I received a phone call last Friday from one of my clients, asking about availability for a weeklong job on the west coast. Instead of saying, “sorry I cannot do it,” I asked her to give me a weekend to mull it over.


I was feeling quite energetic on that day even though I worked for two days that week, and had an illusion that I might be able to travel and work for a week. Fortunately or unfortunately, however, I had very bad dumping syndrome on Sunday and Monday and ended up staying in bed, and had to face the hash reality; I still have good days and bad days, and cannot work 5 days in a row.


Naturally I informed my client that my health was not quite well on Monday, and I introduced a colleague for the assignment instead. When I called my colleague on her cell phone, she was at Washington DC airport for a next day job. She flew from Boston to Washington DC after finishing a job in Boston.


That’s right! That’s how I used to work sometimes in the past; you travel after a job for the next day’s work. I do not know when or if I can go back to that pace again. This job actually require quite a bit of physical toughness.


On Tuesday (1/30), I went in for a dilation procedure for the third time. My son incorporated the drive with his commute to work, and dropped me off at the hospital at 10:30 am and picked me up at 6:00 pm; the timing was perfect.


The nurse who took my vitals before the operation said, “your surgery was only late September last year? You are doing great!”


What I am facing is the expectation and base line gaps between recovering patients and normal, “functioning” adults. I am doing wonderful in my recovery and am an A+ patient, but I am like a toddler compared to energetic adult workers.


The fact that I look much more healthy and strong makes the situation more difficult. I still have shortness of breath and a backache when going up the stairs and walking fast, particularly after a meal. Part of me is grateful that I look healthy and am not treated at all differently from other people, but another part of me regrets that I do not get sympathy.


I assume that this is a story that is shared by many recovering patients. It takes a long time to get back to your previous level, and many of us never make it.


On Monday, I was interviewed by a Japanese FM radio DJ for a show that sheds light on Japanese nationals who are actively engaged in lives overseas. The show was only for 7, 8 minutes, but allowed me to talk about my cancer saga in addition to the MFA affiliated museum in Nagoya, and I at least managed to advocate the position of oncologist.
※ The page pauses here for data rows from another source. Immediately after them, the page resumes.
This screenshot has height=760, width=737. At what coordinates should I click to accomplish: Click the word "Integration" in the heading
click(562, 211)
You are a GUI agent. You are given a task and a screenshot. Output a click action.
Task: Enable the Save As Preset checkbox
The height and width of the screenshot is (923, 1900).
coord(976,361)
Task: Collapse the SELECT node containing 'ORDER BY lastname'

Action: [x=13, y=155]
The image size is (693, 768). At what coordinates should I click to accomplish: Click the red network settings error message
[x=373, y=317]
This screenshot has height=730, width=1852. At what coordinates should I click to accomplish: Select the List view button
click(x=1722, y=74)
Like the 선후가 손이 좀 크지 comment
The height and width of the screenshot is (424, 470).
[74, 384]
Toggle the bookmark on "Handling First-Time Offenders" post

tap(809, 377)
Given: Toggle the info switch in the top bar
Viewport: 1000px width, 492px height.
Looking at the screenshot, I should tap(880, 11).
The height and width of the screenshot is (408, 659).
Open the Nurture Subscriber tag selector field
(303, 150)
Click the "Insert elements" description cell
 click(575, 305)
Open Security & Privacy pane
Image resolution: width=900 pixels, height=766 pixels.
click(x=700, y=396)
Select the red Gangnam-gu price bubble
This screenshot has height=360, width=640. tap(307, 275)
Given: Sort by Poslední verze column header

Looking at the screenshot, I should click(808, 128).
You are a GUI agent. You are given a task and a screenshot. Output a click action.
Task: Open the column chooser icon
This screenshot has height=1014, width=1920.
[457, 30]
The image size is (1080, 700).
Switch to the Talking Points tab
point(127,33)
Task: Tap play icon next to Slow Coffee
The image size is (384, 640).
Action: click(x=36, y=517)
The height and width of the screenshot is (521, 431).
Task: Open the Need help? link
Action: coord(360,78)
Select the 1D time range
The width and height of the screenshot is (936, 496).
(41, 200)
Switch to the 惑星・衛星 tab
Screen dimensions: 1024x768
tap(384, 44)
There are only a little over 40 oncologists in Japan. While the oncologist manages the patient’s care and works as the patients advocate in the U.S., the patients simply go to the surgery division for cancer treatment in Japan. Also, most of Japanese patients have to be hospitalized for chemotherapy, because there is no oncologist’s clinic. If a few listeners understood the role of the oncologist, it was worth mentioning it. The FM radio station linked my blog URL to their website.